Issues with E-BFMI (missing doc, confusing name, etc.)

disclaimer: I think the quantity E-BFMI is useful, the formula makes sense, and the technical explanation in https://arxiv.org/pdf/1604.00695.pdf is good. These are just comments on how I think we’re not communicating this stuff well enough to our users:

  1. As far as I can tell, E-BFMI is not mentioned anywhere in the users guide or reference manual. (In the CmdStan guide there’s at least a link to one of @betanalpha’s papers, which is great and more than I found anywhere else, but that doesn’t count as software documentation.)

  2. The name “fraction of missing information” is confusing. I know that “fraction of missing information” has a history (we didn’t invent the name) but it’s not intuitive at all that a low fraction of missing information is bad! Intuitively it should be the opposite. I think it’s unfair to our users to not document this and then to also use a name that contradicts basic intuition.

  3. Why does it have “Bayesian” in the name? What’s Bayesian about this other than the fact that we’re fitting Bayesian models? We don’t refer to effective sample size as “Bayesian effective sample size” just because we’re applying it in a Bayesian context. Am I missing something about this?

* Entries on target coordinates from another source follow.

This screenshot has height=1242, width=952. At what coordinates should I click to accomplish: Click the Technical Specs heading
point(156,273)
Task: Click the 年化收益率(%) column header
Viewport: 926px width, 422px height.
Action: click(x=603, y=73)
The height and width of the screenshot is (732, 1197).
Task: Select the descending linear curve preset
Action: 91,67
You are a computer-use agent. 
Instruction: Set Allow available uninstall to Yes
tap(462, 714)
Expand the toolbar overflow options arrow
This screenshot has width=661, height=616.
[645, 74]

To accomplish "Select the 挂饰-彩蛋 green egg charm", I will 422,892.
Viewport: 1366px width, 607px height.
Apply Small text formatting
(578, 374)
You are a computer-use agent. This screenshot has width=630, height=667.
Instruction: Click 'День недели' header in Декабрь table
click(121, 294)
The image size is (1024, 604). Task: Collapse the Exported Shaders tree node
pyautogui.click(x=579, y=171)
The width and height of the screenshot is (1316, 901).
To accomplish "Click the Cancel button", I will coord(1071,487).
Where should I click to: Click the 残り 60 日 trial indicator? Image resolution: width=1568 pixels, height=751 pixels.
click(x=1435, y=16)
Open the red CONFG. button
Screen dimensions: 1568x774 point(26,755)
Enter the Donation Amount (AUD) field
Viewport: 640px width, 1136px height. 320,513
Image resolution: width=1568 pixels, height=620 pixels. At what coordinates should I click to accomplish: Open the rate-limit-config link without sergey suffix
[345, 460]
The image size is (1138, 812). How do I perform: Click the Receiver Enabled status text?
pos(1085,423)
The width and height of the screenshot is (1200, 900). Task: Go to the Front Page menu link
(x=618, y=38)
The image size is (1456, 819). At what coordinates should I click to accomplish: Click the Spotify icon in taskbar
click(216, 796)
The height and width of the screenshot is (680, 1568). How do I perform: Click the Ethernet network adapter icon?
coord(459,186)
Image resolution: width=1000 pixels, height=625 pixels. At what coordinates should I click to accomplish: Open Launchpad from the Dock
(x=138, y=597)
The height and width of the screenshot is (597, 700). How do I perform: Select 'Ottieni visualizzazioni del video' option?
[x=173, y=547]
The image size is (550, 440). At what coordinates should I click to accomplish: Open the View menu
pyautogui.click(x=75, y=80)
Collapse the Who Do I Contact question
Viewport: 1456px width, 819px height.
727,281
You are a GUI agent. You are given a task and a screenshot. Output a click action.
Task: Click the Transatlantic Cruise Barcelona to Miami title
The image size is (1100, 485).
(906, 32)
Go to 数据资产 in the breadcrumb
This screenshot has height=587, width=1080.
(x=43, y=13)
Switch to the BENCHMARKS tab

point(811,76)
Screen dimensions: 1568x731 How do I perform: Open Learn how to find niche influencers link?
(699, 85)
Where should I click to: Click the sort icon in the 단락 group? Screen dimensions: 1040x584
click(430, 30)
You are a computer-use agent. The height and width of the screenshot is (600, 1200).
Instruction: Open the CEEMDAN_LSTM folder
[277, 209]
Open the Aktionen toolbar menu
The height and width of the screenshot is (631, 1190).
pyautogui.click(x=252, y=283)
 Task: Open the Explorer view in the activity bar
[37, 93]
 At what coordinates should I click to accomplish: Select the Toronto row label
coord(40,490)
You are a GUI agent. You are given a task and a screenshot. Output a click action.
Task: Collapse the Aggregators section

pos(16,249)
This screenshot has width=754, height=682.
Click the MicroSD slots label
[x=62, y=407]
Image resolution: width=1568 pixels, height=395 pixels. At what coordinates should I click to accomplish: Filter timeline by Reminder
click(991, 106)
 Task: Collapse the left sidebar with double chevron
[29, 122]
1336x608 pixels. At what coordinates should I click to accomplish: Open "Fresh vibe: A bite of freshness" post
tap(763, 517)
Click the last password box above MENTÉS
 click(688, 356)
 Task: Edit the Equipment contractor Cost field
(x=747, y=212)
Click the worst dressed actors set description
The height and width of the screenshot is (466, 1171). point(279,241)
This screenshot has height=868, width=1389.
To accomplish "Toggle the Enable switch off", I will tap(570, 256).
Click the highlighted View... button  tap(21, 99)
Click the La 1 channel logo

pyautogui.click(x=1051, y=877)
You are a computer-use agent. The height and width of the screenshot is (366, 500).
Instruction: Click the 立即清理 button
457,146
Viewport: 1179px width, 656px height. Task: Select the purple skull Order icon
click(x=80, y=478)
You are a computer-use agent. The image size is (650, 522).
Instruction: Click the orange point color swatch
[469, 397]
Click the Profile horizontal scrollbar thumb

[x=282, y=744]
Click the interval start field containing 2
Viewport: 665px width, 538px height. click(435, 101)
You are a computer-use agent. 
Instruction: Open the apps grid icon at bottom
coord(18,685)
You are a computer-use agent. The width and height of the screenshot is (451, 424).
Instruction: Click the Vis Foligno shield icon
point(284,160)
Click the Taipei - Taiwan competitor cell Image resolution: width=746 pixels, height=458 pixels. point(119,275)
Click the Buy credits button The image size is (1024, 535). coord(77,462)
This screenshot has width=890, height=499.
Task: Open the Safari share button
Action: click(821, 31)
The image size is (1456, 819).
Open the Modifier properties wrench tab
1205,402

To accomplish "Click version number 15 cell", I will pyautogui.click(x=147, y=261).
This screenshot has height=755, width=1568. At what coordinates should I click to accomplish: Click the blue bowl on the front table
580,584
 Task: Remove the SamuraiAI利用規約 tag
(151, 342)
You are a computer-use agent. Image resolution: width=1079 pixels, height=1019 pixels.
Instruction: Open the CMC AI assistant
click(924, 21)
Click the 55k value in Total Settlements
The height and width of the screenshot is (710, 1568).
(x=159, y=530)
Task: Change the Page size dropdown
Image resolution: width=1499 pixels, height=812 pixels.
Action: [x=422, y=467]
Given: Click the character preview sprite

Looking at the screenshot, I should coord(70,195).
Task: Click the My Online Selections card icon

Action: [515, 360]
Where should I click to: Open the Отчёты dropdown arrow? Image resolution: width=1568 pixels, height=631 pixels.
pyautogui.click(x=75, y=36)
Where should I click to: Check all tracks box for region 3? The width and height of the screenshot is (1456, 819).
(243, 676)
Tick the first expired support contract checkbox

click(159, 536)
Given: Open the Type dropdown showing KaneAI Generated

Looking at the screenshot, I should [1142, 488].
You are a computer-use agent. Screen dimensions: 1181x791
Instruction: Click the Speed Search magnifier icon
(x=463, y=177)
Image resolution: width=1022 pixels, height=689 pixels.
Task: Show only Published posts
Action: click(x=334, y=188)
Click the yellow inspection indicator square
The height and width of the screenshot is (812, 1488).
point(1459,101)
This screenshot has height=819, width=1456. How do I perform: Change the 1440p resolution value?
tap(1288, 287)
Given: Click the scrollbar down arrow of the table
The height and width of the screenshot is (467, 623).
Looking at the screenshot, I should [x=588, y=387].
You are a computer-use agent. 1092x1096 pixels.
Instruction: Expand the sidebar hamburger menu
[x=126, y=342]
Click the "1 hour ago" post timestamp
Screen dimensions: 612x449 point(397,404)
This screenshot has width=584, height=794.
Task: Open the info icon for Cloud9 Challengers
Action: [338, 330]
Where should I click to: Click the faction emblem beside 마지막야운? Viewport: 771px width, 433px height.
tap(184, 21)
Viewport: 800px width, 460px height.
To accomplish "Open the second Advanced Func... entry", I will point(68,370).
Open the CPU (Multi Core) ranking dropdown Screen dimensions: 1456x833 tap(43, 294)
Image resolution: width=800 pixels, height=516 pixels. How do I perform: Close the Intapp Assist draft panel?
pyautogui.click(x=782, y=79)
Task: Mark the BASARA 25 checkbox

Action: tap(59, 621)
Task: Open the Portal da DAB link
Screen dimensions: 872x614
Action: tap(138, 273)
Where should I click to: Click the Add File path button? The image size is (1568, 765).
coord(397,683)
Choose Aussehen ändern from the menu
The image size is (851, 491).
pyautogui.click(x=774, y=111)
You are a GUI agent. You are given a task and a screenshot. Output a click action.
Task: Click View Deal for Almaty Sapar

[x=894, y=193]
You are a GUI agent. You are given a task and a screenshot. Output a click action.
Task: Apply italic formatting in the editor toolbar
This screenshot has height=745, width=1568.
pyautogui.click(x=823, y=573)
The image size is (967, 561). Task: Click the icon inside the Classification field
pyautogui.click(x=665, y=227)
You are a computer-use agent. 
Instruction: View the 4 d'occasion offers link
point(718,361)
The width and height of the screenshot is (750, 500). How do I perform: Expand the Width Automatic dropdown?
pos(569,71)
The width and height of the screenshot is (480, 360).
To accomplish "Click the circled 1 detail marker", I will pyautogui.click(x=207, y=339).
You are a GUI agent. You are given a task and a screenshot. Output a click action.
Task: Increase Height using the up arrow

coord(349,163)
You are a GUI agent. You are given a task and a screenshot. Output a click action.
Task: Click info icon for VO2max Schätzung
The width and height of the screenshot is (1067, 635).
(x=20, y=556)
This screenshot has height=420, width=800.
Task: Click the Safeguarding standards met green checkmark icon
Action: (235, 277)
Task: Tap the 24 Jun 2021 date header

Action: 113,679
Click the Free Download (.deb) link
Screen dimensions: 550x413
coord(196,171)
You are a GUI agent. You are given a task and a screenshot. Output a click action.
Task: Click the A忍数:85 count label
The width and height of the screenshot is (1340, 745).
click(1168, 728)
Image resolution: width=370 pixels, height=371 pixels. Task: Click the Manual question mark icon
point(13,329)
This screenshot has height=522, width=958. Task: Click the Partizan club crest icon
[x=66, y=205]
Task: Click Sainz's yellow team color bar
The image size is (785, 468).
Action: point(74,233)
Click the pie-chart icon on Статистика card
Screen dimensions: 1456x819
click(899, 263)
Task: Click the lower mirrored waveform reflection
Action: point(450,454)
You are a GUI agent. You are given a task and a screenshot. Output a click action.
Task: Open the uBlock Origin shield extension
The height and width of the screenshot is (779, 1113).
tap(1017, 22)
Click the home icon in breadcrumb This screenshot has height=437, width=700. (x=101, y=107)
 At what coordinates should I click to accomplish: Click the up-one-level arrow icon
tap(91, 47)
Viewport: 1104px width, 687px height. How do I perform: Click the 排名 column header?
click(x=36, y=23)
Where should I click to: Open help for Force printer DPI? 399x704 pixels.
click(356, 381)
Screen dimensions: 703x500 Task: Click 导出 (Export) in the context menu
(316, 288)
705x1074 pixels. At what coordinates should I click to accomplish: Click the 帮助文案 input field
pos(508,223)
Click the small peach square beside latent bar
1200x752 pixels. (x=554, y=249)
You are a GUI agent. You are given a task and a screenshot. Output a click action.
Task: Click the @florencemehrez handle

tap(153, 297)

Anyway, just some thoughts motivated by chatting with @jsocolar about E-BFMI warnings in our various interfaces (he also pointed out that RStan and CmdStan use different thresholds for E-BFMI warnings, which also seems suboptimal). Curious what other people think about this. Thanks!

7 Likes

100% agree. Indeed, I’ve started using rebmfi, where the r is for reciprocal, and using a “something’s wrong” criterion of >3

3 Likes

I don’t “know” know what ebfmi is, only that this has always confused me:

I just always hope CmdStan’s diagnose knows what it’s doing…

3 Likes

Spitballing better names….

Since the literal computation involves (if reciprocated to make big bad) the ratio of the Marginal Energy Variance to energy transition (\Delta_e) variance, how about “MEVDEV Ratio”? Or, since inclusion of “marginal” is somewhat over-precise in my opinion, “EVDEV”?

I guess we could also just make up a symbol too. e-hat or something.

I bet most people are in the same boat because it’s not described in detail anywhere in any Stan materials, only in some papers. The explanations in the papers are good but they don’t explain the confusing aspects of the name that I mentioned above (which is fine but we should do that in the doc).

It doesn’t know what the threshold should be for warning the user (it’s just fixed at a level that I guess has some support from experiments but has also been described as “too conservative”), but otherwise it seems to compute the correct number given the fixed threshold it uses.

Edit: to be fair, we don’t know what threshold we should use for other diagnostics either (e.g. R-hat, ESS). They’re all based on experiments with some theory sprinkled in occasionally, as far as I can tell.

2 Likes

With the disclaimer that I have no idea what I’m talking about… I wonder whether the correct parsing is \frac{Bayesian\,missing\;information} {missing \;information} (as opposed to Bayesian \frac{missing\;information}{information}). So if there’s some amount of missing information (whatever that means–is this information in the information theoretic sense?), then we want most of that missing information to belong to the Bayesian fraction rather than some other fraction.

Huh, now that I think about it, is the idea that the PDF of energies should be the same as the PDF of energy transitions (possibly after some location shift has been accounted for?)? Or just the variances? If the full PDF, then a qqplot would be a good visual diagnostic. Which in turn suggest alternate measures of fit like linear r-squared, ks-stat, etc.

Oh! And doesn’t this suggest another across-chain diagnostic? Where you make sure all pair wide combos of PDFs match?

Also: is this expectation (that the variance-or-pdf of the X are equal to that of the lag1diff(X)) apply just to energies, or do all quantities (lp__, parameters) share this expectation?

This is closely related to ESS for the other parameters, right?

1 Like

As @jonah noted the diagnostic was introduced in [1604.00695] Diagnosing Suboptimal Cotangent Disintegrations in Hamiltonian Monte Carlo but it’s also discussed in my “Conceptual Introduction to Hamiltonian Monte Carlo”, [1701.02434] A Conceptual Introduction to Hamiltonian Monte Carlo as well as my degeneracy case study, Identity Crisis, and hierarchical modeling case study, https://betanalpha.github.io/assets/case_studies/hierarchical_modeling.html (see in particular Section 3.3 for a conceptual discussion and Section 4.1 for code examples).

Honestly the diagnostics across the interfaces are a bit of a mess right now. How can there be consistent documentation when the interfaces are not using the same diagnostics? Long ago we had discussed moving diagnostics in core services, some of which have been implemented in https://github.com/stan-dev/stan/tree/develop/src/stan/analyze/mcmc, but since then the interfaces have largely governed themselves. I strongly support any attempt to unify the diagnostics across the interfaces – either by policy or relying on C++ services – so that we could then document them in one place.

I agree that it’s not fair to not document any automated diagnostics, but I don’t think that we can rely on intuition here.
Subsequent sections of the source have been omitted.